Restate the following records word for word without images.
****************
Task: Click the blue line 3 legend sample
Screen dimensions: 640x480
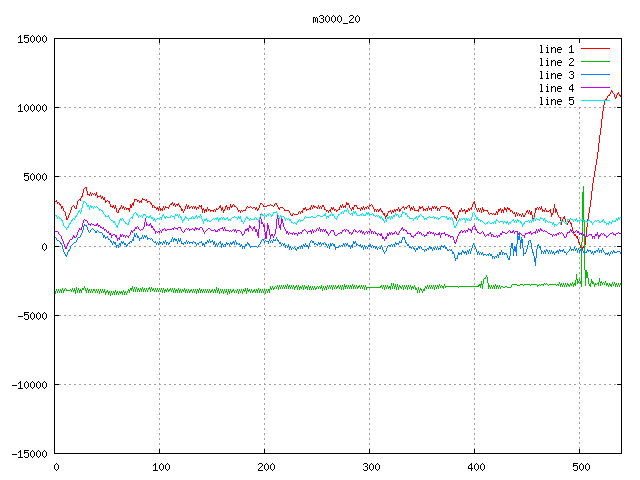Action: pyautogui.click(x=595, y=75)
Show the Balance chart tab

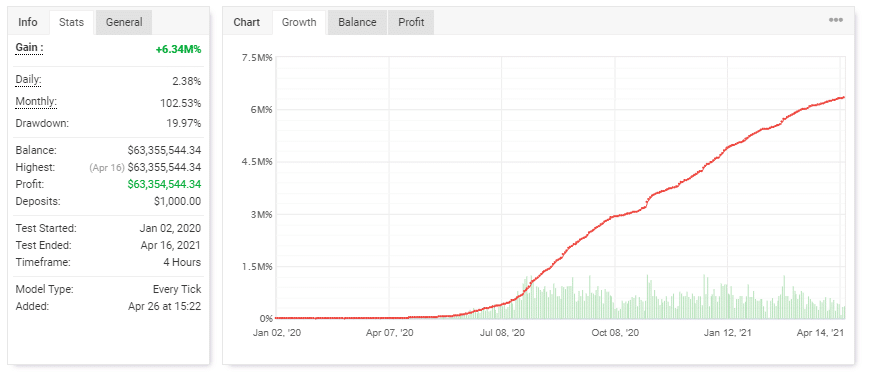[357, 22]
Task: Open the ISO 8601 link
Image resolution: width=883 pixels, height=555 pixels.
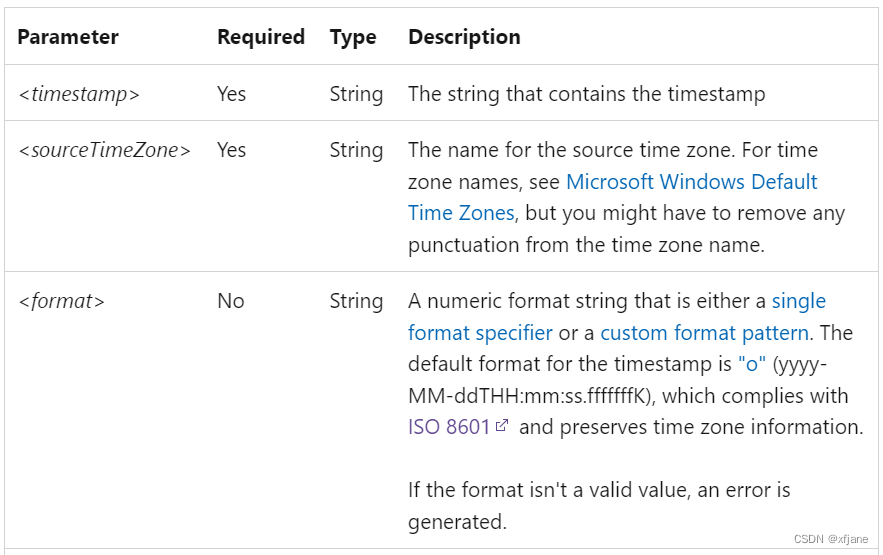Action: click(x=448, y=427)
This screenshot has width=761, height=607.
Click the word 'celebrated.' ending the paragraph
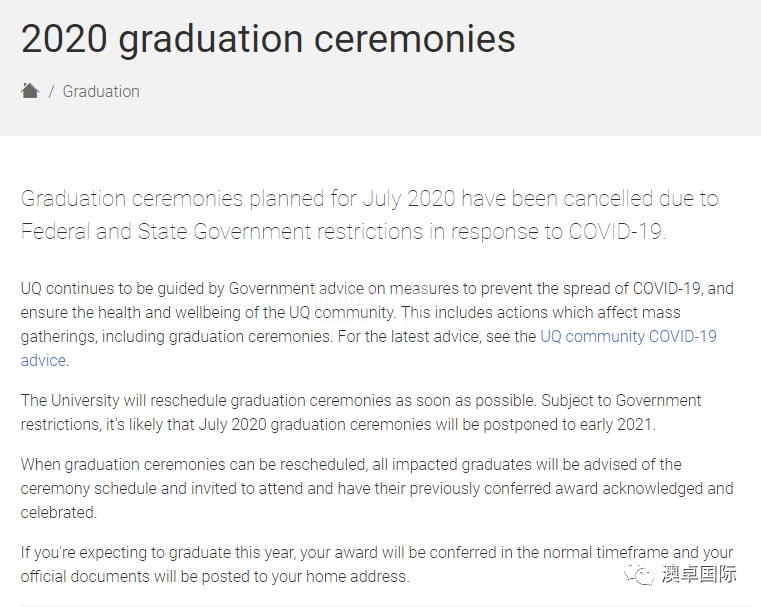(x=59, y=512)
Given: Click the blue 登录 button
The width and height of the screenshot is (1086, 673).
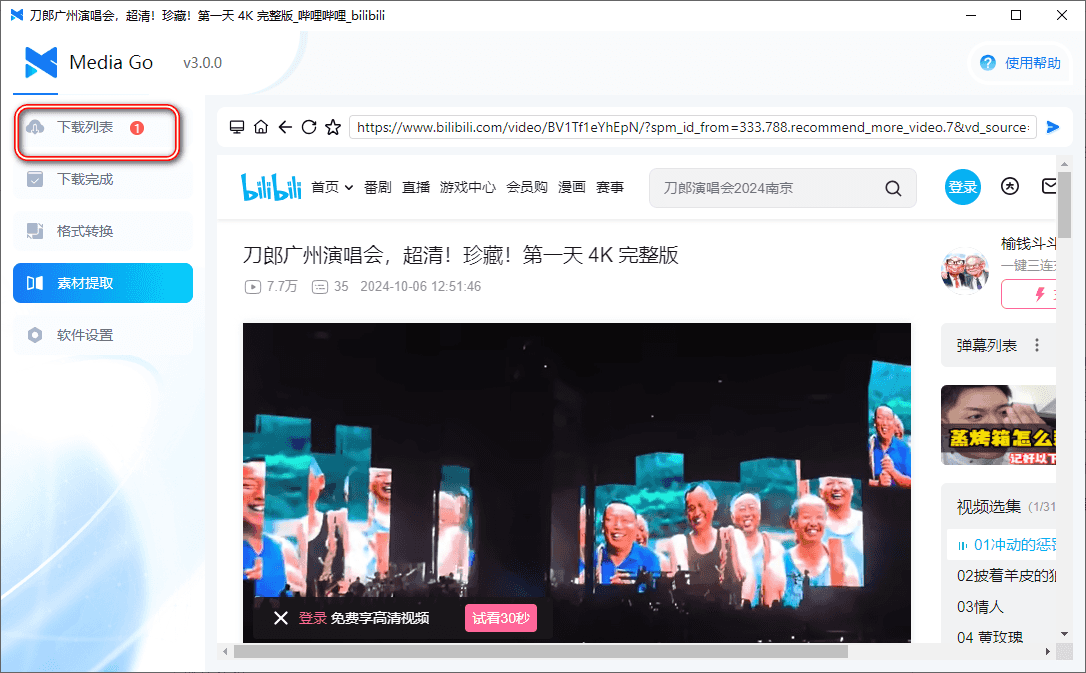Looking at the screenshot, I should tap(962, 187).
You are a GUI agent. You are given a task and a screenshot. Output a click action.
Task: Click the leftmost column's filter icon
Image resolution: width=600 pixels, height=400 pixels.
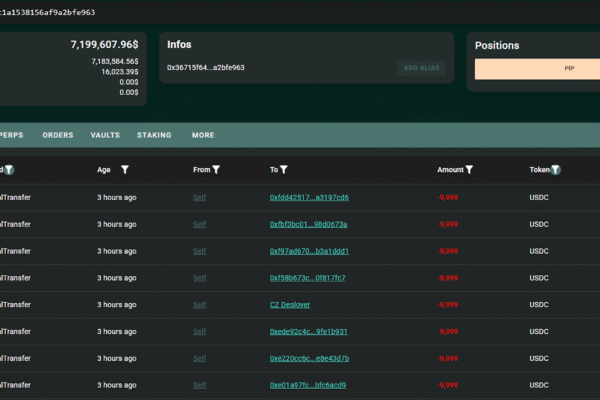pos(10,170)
****************
**Answer:**
Task: Click the blue line 3 legend sample
Screen dimensions: 640x480
Action: pyautogui.click(x=595, y=75)
Show the Balance chart tab

[357, 22]
Task: Open the ISO 8601 link
Image resolution: width=883 pixels, height=555 pixels.
Action: click(x=448, y=427)
This screenshot has width=761, height=607.
Click the word 'celebrated.' ending the paragraph
(x=59, y=512)
Given: Click the blue 登录 button
The width and height of the screenshot is (1086, 673).
Looking at the screenshot, I should tap(962, 187).
You are a GUI agent. You are given a task and a screenshot. Output a click action.
Task: Click the leftmost column's filter icon
Image resolution: width=600 pixels, height=400 pixels.
pos(10,170)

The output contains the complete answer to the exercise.